**Problem to work on**
From the listing below, tally the lines that include "computer". Return only the total.

**Input material**
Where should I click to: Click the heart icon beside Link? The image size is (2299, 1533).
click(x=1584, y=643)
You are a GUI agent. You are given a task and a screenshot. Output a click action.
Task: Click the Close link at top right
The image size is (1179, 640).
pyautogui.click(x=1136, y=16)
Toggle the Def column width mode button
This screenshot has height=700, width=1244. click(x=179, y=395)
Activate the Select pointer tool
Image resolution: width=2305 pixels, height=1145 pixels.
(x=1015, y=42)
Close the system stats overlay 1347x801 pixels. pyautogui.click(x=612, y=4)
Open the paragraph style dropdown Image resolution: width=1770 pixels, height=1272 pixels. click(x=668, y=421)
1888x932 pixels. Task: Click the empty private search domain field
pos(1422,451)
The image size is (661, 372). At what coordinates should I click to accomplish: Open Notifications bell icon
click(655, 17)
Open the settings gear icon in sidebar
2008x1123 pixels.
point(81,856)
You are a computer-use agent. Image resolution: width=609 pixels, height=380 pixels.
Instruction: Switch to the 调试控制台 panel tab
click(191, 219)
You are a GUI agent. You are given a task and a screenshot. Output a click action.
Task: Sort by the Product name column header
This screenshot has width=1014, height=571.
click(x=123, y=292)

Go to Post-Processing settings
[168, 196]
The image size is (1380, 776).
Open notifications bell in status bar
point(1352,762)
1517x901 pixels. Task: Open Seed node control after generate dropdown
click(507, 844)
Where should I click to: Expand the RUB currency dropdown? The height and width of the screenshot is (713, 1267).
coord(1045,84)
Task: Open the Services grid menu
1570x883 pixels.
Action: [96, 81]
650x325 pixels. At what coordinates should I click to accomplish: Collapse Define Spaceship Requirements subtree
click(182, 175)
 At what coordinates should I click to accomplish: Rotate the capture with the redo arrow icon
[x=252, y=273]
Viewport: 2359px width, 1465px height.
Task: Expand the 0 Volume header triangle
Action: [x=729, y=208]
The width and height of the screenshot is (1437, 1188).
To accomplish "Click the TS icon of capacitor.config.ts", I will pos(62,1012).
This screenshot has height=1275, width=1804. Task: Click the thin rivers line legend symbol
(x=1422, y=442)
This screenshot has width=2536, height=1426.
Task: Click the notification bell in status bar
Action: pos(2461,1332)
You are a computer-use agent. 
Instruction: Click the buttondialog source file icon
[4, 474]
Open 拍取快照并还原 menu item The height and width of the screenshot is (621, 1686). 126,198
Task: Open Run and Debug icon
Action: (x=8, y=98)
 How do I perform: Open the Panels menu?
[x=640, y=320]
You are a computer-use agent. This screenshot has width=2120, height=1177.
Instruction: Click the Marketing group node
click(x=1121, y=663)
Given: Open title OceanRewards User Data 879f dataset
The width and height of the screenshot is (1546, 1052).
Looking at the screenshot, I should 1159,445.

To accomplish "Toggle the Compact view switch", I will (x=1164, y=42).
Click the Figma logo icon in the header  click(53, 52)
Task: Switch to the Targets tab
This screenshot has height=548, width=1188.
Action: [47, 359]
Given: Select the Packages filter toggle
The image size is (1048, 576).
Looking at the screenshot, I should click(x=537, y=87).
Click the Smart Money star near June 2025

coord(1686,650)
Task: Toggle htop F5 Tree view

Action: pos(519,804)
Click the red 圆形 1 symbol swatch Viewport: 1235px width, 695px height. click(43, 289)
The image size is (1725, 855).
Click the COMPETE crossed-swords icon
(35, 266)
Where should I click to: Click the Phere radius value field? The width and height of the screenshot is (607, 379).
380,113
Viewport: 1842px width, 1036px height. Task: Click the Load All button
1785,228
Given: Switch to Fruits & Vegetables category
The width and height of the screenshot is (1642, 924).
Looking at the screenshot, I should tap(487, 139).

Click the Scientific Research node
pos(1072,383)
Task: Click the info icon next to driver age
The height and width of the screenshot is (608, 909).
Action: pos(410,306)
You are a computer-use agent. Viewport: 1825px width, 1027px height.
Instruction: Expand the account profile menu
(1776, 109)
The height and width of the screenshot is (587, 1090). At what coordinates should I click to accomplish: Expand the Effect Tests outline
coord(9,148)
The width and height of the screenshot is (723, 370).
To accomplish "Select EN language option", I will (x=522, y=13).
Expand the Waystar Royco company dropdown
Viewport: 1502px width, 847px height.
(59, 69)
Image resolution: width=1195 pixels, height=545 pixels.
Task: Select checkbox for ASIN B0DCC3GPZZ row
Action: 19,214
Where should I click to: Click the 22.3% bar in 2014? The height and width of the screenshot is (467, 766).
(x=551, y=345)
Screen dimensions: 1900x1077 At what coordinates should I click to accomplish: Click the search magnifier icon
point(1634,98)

**Result of the exercise**
4